[Saved entries]
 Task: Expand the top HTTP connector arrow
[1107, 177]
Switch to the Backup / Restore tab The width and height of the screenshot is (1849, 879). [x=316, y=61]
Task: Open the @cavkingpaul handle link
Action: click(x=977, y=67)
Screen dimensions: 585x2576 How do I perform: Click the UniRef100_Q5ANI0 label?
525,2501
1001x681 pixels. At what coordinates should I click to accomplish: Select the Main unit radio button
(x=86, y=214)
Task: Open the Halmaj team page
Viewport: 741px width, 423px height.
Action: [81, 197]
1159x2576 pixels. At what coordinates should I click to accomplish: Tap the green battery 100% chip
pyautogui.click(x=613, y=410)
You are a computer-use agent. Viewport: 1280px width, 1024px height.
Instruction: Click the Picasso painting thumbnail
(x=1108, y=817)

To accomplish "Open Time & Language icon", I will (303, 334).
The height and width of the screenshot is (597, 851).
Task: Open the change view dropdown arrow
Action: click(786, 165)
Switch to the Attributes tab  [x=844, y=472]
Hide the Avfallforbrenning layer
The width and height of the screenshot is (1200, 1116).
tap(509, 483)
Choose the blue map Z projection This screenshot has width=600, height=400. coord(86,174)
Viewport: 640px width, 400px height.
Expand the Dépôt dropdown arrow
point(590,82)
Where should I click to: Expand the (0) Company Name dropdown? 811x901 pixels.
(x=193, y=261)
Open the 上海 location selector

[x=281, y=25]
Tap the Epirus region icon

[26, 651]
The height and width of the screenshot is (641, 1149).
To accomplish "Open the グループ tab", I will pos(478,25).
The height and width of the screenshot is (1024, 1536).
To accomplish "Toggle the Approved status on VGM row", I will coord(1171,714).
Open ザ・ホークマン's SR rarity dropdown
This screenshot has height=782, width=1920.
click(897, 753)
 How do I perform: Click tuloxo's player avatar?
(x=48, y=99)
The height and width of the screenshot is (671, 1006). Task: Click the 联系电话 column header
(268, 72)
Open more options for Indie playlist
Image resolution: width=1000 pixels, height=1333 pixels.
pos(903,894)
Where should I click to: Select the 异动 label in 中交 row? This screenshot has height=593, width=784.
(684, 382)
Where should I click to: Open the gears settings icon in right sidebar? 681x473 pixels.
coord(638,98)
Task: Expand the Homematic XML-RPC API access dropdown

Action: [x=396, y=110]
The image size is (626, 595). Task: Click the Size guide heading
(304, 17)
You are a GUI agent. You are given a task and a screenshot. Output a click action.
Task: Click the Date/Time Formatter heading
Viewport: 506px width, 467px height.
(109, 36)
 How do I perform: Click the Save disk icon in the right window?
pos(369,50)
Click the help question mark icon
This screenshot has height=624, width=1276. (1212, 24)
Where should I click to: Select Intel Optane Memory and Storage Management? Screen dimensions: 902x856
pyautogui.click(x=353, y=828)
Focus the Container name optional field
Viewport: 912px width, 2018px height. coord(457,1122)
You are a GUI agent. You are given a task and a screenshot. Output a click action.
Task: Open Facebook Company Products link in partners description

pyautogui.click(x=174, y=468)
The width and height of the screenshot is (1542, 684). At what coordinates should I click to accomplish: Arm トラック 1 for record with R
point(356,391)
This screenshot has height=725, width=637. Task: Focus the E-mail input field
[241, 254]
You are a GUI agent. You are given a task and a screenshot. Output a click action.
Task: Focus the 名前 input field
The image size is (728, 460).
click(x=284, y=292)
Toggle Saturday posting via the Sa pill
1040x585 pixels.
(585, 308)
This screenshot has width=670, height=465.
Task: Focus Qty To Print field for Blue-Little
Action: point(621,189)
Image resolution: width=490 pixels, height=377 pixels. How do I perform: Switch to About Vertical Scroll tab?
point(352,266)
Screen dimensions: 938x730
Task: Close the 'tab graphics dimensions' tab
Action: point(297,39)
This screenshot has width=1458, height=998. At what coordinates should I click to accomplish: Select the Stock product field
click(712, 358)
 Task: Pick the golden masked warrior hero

▶ [The problem]: Look through the entries above and quote exactly the lines from the line with "Where should I click to: Expand" to the line with "Open ザ・ホークマン's SR rarity dropdown", counting both of those lines.

▶ [Task response]:
Where should I click to: Expand the (0) Company Name dropdown? 811x901 pixels.
(x=193, y=261)
Open the 上海 location selector

[x=281, y=25]
Tap the Epirus region icon

[26, 651]
The height and width of the screenshot is (641, 1149).
To accomplish "Open the グループ tab", I will pos(478,25).
The height and width of the screenshot is (1024, 1536).
To accomplish "Toggle the Approved status on VGM row", I will coord(1171,714).
Open ザ・ホークマン's SR rarity dropdown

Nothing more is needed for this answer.